The Court held that the claims of each group of investors did arise from acts or omissions in a series of related transactions. The investors in the Turkey and Morocco developments respectively had been investing in a common development which was a (broadly) standard scheme intended to provide the developers with the capital for the development. As such the claims concerning each group of investors fell to be aggregated.

However the Court was not persuaded that the claims concerning the Turkey and Morocco developments fell to be aggregated with one another. Although the Court considered that there was a striking similarity between the transactions there was not enough for the transactions entered into by each group of investors were related to each other.[1] Whilst the Court noted that the development companies were part of the same group and the projects had a similar structure, they were ultimately separate and unconnected projects relating to different sites and investors.


The Supreme Court’s decision makes clear that the proper approach to construing aggregation clauses is an objective one taking in the transactions in the round. The construction is not to be approached with any predisposition towards either a narrow or broad approach. The Court expressly acknowledged that the application of such clauses would always be extremely fact sensitive but set out the broad approach to be adopted. In respect of the Minimum Terms the Court set out the nature of the relationship required between transactions for them to fall within the aggregation clause and rejected the Court of Appeal’s approach of requiring an ‘intrinsic relationship’ as being unsatisfactory.

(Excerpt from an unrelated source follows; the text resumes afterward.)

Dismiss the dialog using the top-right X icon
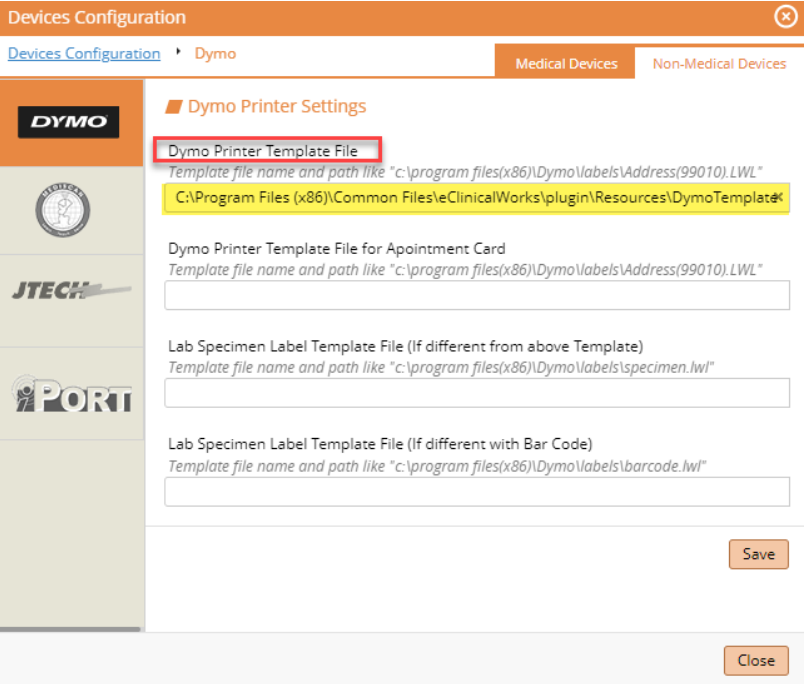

Whether claims are related for the purposes of aggregation clauses is not a straightforward question but the Supreme Court has provided useful guidance to the approach to be adopted, which will be of assistance to practitioners whether they are dealing with the Minimum Terms or aggregation clauses more generally.


[1] It is notable that there were some investors who had transferred their investment from one development to another but their position was not addressed by the Court.